U.S. v. Two One-Thousand-Five-Hundred-Pound, Hand-Carved Lintels Removed from Religious Temples in Thailand, No. 4:20-cv-07537 (N.D. Cal. filed Oct. 27, 2020). The United States District Attorney in California filed a civil lawsuit demanding forfeiture of two ancient Thai artifacts by the San Francisco Asian Art Museum. The museum had already been working to repatriate the two works, after members of the Thai consulate saw them on display in LA in 2016. This past September, after a three-year internal study, the museum issued a press release stating that the lintels were not removed contrary to Thai laws but, since they could not find any export documents, they would begin the process of deaccessioning the two works. In the complaint, however, the US attorney includes evidence and communications about the stolen objects and alleges that the cultural patrimony laws of Thailand have also been violated. The US attorney filed this complaint because the City and County of San Francisco have not agreed to a court-sanctioned process; thus he believes this is the best way to ensure that the Thai government gets their pieces back.

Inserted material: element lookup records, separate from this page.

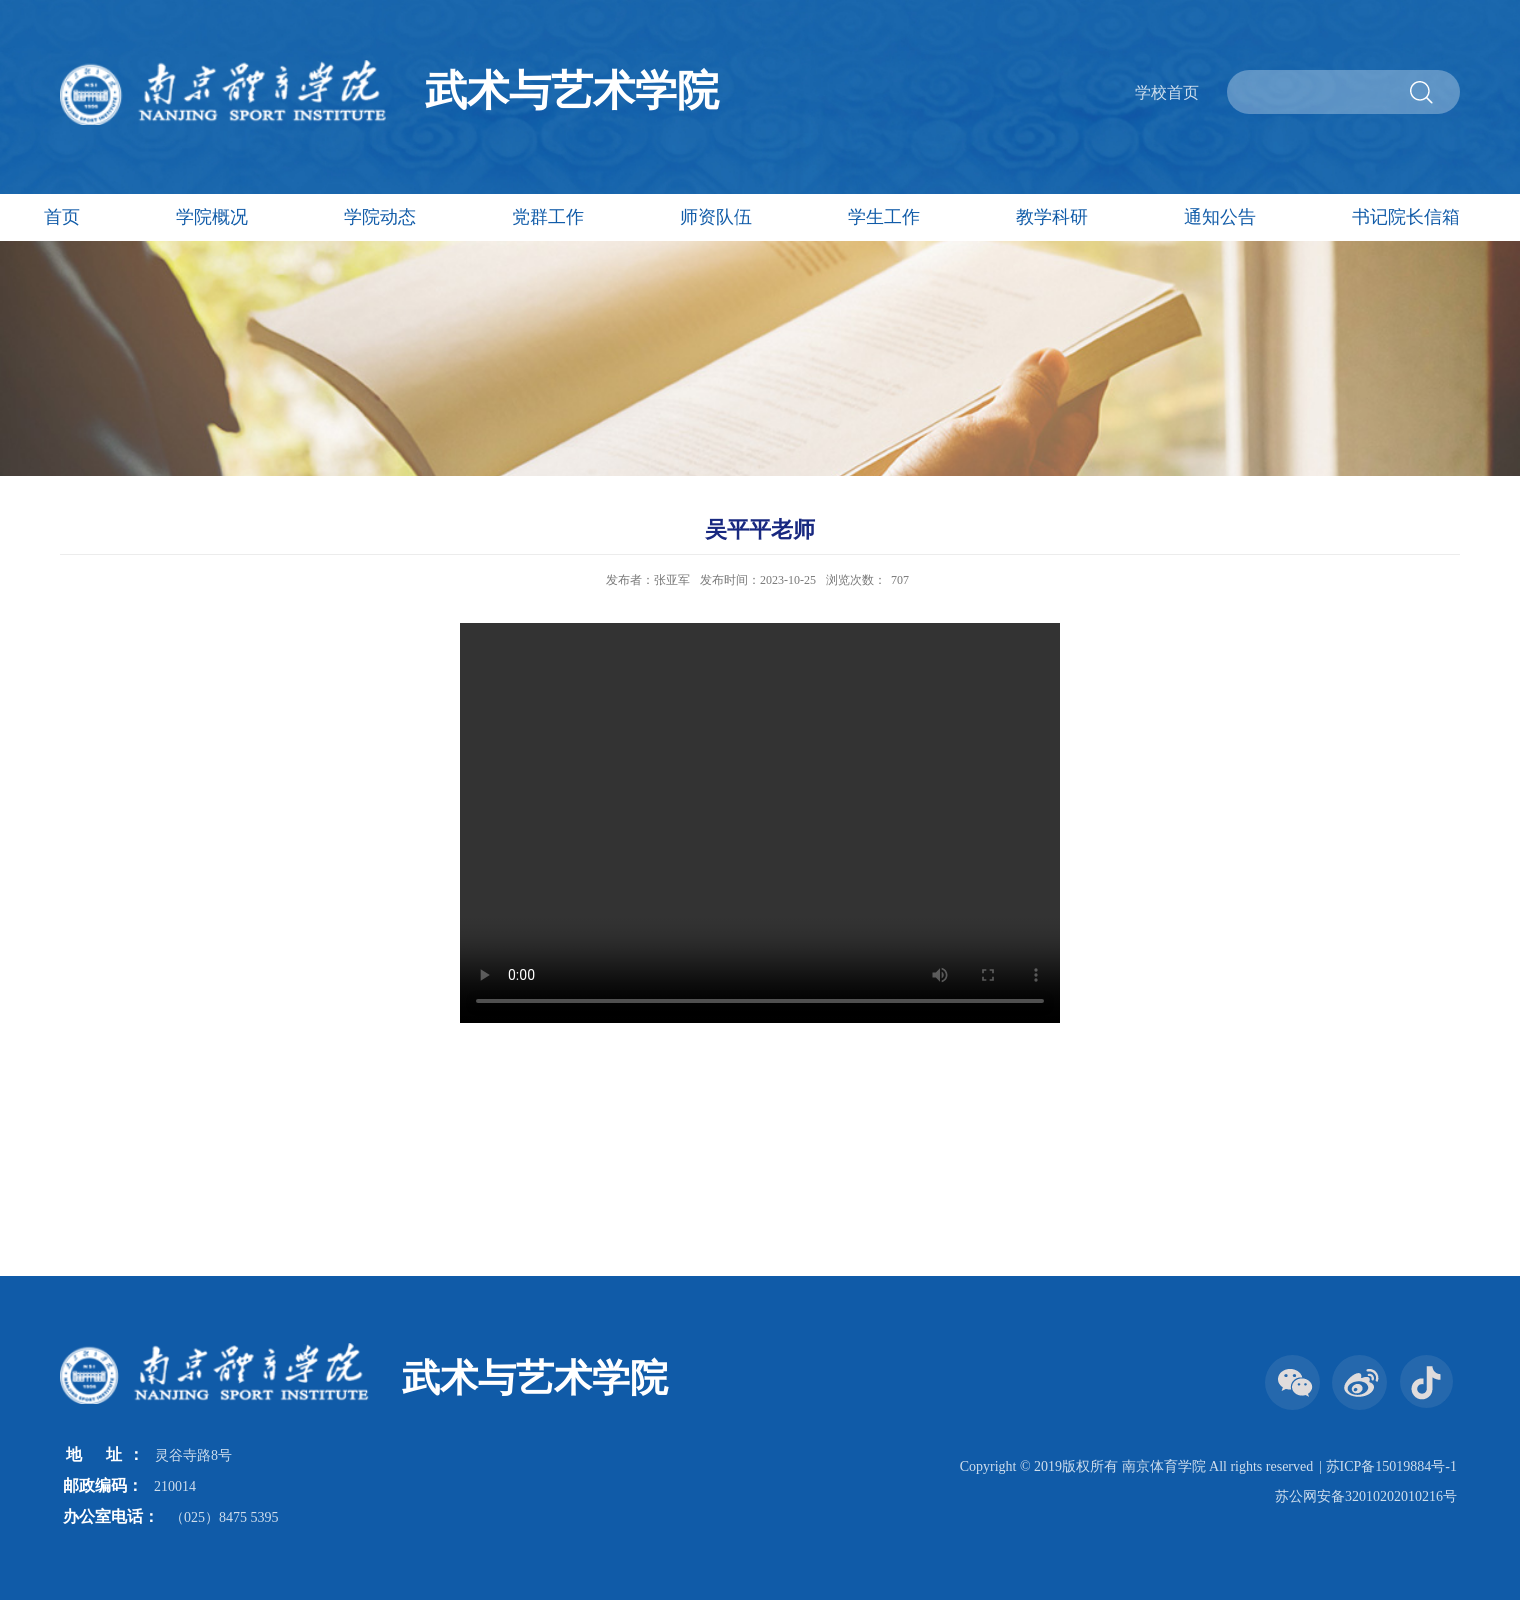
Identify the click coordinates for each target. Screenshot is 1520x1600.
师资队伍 (716, 217)
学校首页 (1167, 92)
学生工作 (884, 217)
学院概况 (212, 217)
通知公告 (1220, 217)
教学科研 (1052, 217)
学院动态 (380, 217)
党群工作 (548, 217)
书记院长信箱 (1406, 217)
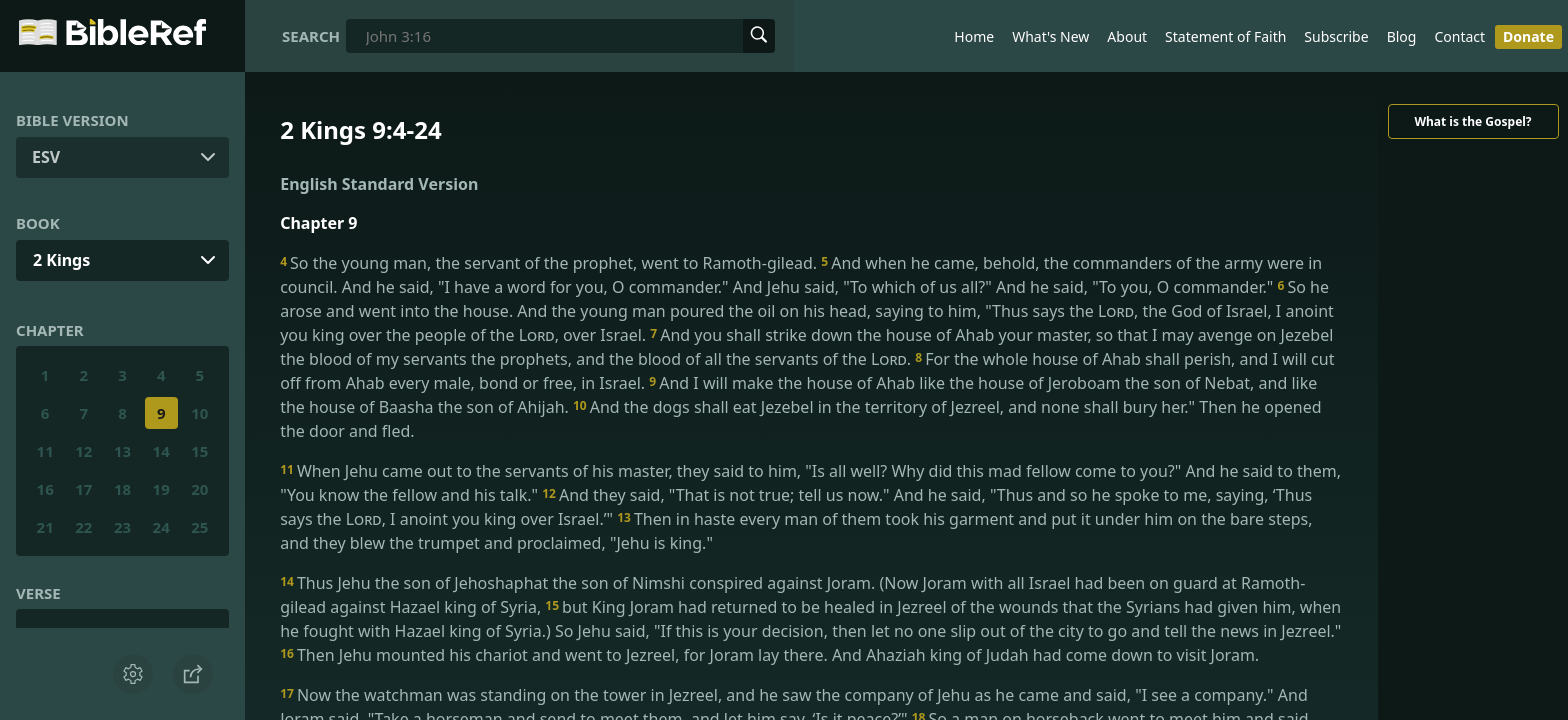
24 (161, 527)
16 (45, 489)
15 (199, 451)
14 (161, 451)
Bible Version (72, 120)
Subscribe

France | Holocaust survivor, Léone Meyer, is returning to court to challenge the terms of a 2016 agreement concerning her family’s Pissarro’s “La Bergère Rentrant des Moutons’” (1886), to prevent its scheduled return to Oklahoma after unsuccessful attempts to place the work in a French art institution.

Japan | In 2015, Osaka tattooist Taiki Masuda was arrested for allegedly violating the Medical Practitioners’ Act by tattooing people without a doctor’s license. Masuda was fined for the infraction but the ruling was overturned in 2018. The Prosecution appealed the action to the Supreme Court, who upheld the reversal, as tattooing carries little risk of injury or health problems. There has been an aversion to tattoos in Japanese culture for centuries, but the country may be changing its tune.